The Client Navig8 Group is an experienced Ship owner and also one of the largest independent pool operator and commercial management company. The client is active in chartering tonnages and offering employment option for the tonnages of ship owners. As part of its drive towards optimizing the value of information flow to improve decision-making, the client embarked on a project to extract data intelligence from the flow of information from various Chartering brokers.


The challenge


On a daily basis the client would receive more than 1200 emails from Chartering brokers, who would provide the information about the Oil quantity, charterer, rates, availability of tonnages, loading port, discharge port and the laycan days. The flow of information was in various formats, such as text in the email body, data in pdf, excel, word and html pages. The information received would range unstructured or structured format. The objective was to extract the key information on a daily basis and provide the clean parsed data in a tabular format with a quality index. The challenge was that the fixture mails sent by brokers did not use any standard formats and also did not have any data standards.


The solution


The team at SVM Analytics, created an email reading platform, and identified fixture mails and excluded junk mails. The email data which flowed from the mails did not have any structure and the values of each variables had to be learnt based on the broker, as there was no data standard.
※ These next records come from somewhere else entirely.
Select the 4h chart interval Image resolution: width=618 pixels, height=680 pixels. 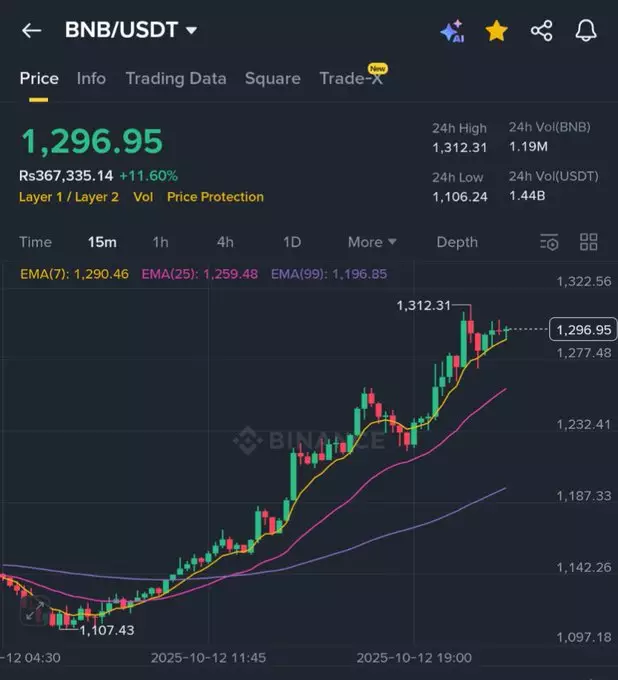[225, 242]
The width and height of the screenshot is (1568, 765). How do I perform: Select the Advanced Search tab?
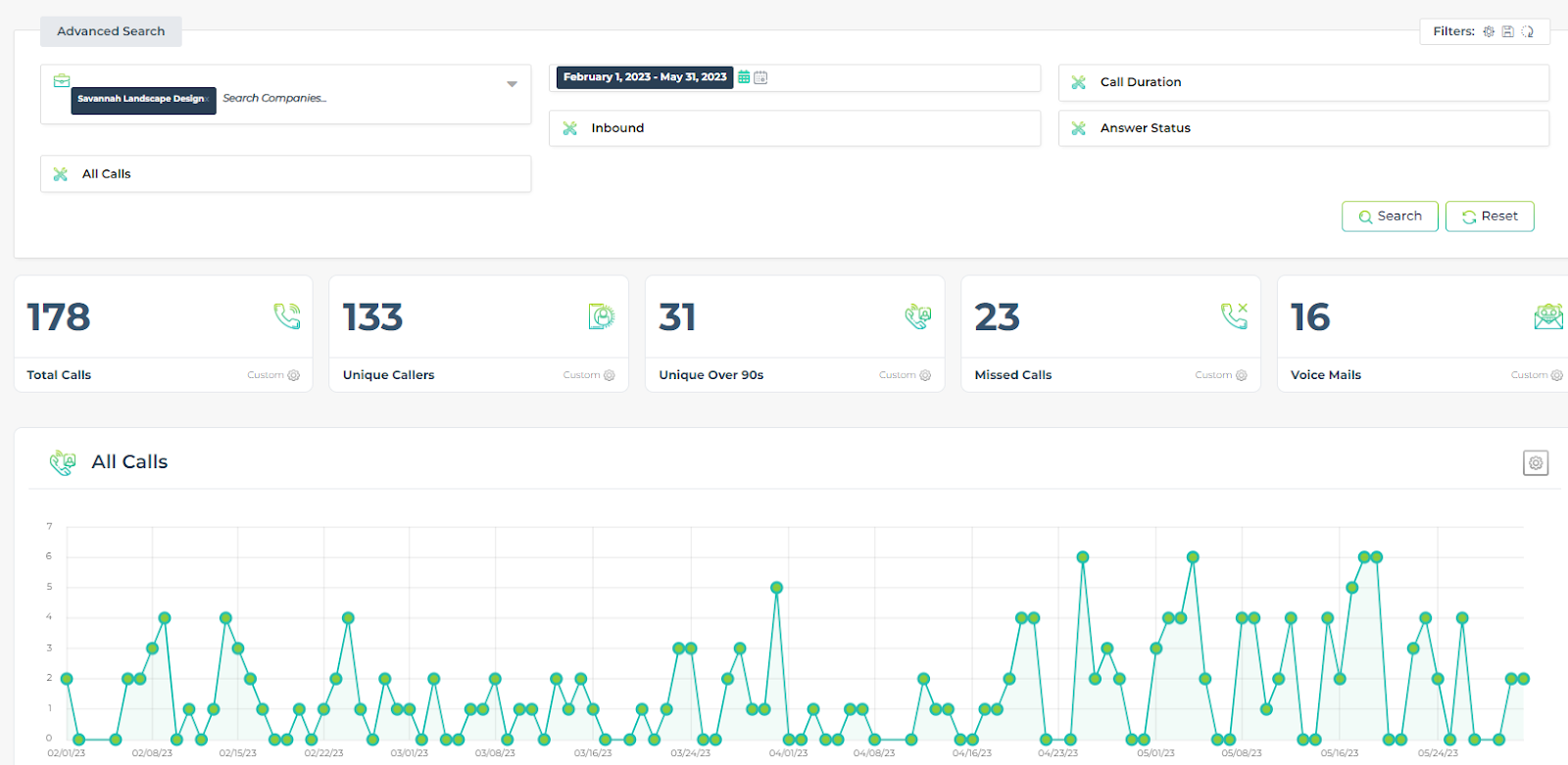tap(111, 31)
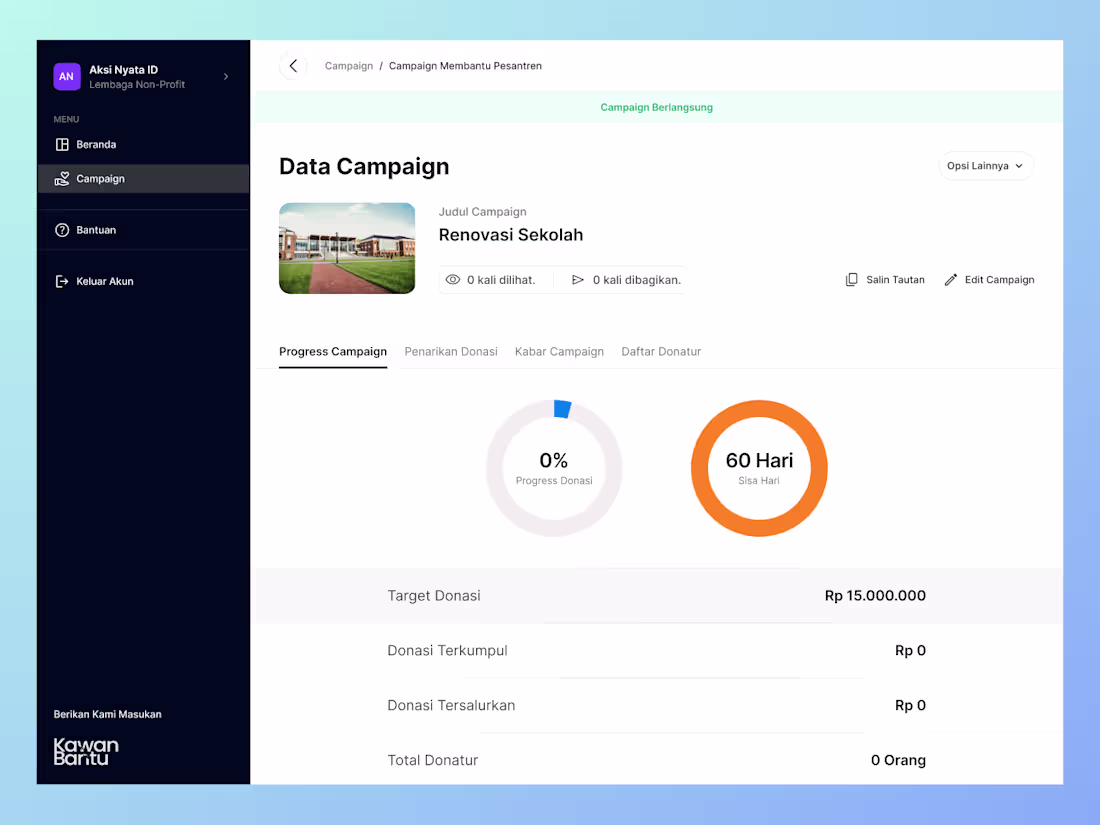Click Berikan Kami Masukan in the sidebar

click(x=108, y=714)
These fixture mails were cleaned up and then run through Deep learning algorithms and a model was created, which would identify the key information for each variable. The model matured after running it with large amount of email data, and over 3 months period, read data with an accuracy of 95%. The extracted tabular data was dispatched back to client on a daily basis through API. The challenge of the project was the mails being received in various unstructured formats and with no common standards, and the deep learning algorithm had to be complemented with heuristics to achieve accuracy.